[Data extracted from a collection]

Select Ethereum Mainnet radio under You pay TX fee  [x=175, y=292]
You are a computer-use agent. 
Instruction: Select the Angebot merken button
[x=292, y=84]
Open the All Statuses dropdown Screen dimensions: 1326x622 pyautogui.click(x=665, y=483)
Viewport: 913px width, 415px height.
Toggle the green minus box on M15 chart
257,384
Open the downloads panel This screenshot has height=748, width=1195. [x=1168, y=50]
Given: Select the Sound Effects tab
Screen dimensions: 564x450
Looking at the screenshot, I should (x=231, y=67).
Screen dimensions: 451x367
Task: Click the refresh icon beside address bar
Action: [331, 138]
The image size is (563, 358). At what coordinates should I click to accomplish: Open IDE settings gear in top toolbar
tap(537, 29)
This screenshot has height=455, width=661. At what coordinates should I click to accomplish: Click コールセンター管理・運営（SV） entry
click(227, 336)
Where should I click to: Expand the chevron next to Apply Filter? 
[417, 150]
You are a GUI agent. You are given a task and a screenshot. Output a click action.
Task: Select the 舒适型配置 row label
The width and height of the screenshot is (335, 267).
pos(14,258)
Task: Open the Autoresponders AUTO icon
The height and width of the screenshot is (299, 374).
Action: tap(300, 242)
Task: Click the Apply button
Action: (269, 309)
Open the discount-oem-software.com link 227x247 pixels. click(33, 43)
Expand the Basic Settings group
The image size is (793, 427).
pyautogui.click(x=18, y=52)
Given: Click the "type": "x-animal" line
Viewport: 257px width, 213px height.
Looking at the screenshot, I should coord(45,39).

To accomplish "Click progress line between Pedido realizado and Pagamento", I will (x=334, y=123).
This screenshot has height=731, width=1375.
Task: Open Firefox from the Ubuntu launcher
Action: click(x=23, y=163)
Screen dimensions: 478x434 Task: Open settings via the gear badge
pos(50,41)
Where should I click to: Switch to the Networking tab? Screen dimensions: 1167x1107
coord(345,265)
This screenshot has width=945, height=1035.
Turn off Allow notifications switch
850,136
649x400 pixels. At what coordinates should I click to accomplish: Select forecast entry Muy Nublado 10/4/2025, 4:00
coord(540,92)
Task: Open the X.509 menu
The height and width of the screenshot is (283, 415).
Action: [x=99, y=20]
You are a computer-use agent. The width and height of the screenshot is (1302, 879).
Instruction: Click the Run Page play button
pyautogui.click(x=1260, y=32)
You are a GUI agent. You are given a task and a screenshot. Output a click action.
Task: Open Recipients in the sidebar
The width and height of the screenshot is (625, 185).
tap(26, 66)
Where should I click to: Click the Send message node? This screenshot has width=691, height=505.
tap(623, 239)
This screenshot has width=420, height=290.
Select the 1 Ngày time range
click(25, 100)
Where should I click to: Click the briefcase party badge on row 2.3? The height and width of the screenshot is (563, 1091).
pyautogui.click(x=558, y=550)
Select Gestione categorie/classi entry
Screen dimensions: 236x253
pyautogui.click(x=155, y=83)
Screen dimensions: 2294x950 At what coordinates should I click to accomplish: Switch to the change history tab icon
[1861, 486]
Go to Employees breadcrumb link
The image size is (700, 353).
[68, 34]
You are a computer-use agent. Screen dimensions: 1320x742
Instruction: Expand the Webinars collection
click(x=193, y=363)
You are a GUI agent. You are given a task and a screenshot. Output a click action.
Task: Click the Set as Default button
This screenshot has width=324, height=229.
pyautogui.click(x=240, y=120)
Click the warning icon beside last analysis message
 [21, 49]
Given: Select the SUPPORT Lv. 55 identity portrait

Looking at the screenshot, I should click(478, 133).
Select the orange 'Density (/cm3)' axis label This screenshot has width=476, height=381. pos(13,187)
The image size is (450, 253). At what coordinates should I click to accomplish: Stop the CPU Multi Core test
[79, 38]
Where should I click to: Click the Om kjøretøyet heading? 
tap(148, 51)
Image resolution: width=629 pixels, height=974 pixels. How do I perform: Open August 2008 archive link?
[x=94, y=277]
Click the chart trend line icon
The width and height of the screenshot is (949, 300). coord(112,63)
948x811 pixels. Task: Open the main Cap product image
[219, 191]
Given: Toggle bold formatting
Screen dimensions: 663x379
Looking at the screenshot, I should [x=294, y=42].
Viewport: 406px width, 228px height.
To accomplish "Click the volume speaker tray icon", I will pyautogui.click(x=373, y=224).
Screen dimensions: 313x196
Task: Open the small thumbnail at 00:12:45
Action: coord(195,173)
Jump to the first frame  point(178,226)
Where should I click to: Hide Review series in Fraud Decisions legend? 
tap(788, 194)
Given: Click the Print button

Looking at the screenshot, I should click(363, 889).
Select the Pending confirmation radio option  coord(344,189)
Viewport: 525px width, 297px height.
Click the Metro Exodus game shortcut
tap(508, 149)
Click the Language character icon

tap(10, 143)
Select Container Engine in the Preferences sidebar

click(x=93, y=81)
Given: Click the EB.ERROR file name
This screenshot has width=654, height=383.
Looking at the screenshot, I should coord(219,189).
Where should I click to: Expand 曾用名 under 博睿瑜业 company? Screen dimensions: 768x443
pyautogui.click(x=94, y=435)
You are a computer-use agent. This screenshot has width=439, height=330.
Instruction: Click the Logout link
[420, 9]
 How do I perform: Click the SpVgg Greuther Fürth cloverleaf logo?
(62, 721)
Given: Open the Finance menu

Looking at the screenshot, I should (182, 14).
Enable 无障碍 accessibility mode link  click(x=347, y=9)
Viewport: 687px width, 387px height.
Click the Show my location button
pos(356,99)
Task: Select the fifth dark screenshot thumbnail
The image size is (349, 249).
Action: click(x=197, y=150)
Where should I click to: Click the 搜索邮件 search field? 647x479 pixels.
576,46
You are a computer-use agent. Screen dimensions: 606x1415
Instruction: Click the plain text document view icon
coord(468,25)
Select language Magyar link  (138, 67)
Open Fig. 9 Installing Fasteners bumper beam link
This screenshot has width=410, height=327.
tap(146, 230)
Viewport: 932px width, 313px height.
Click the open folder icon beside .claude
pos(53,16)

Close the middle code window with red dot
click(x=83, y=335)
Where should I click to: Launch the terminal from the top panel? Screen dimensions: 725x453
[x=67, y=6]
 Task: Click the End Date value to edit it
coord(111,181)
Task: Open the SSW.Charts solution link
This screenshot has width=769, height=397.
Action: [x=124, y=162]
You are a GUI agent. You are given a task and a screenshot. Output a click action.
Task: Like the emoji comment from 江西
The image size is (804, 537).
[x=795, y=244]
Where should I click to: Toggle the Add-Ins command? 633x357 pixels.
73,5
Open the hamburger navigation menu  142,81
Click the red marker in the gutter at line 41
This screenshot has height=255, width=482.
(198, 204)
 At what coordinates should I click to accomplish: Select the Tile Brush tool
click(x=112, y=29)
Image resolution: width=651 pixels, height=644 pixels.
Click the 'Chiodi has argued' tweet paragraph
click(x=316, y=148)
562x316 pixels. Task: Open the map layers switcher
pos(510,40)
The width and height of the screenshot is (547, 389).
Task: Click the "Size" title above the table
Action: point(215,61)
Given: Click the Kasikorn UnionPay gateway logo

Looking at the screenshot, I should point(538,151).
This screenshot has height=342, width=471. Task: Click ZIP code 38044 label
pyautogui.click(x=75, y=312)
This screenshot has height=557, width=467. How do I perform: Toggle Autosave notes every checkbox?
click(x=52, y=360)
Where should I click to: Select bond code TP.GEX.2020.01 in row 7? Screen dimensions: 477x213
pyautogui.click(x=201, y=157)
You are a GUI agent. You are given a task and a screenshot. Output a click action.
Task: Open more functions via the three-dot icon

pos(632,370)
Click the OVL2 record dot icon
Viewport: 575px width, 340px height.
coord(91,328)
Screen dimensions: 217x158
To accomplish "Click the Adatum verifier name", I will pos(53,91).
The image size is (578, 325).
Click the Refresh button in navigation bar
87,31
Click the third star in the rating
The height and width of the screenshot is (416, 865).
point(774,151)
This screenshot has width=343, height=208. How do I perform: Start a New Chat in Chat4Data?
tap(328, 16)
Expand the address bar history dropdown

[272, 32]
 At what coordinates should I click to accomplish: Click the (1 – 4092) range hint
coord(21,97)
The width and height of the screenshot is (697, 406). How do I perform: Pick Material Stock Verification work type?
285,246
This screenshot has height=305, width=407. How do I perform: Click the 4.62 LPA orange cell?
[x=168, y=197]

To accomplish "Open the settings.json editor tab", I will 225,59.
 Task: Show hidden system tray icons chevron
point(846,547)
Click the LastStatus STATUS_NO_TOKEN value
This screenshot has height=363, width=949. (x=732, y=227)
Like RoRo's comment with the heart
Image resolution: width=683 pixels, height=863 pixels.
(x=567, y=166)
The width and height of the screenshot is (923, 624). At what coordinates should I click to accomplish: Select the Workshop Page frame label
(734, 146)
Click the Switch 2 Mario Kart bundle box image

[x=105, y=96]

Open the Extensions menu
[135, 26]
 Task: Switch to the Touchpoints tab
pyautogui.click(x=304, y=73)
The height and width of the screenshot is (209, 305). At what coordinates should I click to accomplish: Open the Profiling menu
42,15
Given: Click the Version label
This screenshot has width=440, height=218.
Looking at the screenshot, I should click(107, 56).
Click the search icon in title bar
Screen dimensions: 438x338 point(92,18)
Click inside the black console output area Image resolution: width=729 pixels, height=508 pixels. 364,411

TASK TO CARRY OUT:
Look above for the line with "The width and height of the screenshot is (923, 624).", then copy it and each later line exactly, stopping at the last line of the records.

TASK RESPONSE:
The width and height of the screenshot is (923, 624). At what coordinates should I click to accomplish: Select the Workshop Page frame label
(734, 146)
Click the Switch 2 Mario Kart bundle box image

[x=105, y=96]

Open the Extensions menu
[135, 26]
 Task: Switch to the Touchpoints tab
pyautogui.click(x=304, y=73)
The height and width of the screenshot is (209, 305). At what coordinates should I click to accomplish: Open the Profiling menu
42,15
Given: Click the Version label
This screenshot has width=440, height=218.
Looking at the screenshot, I should click(107, 56).
Click the search icon in title bar
Screen dimensions: 438x338 point(92,18)
Click inside the black console output area Image resolution: width=729 pixels, height=508 pixels. 364,411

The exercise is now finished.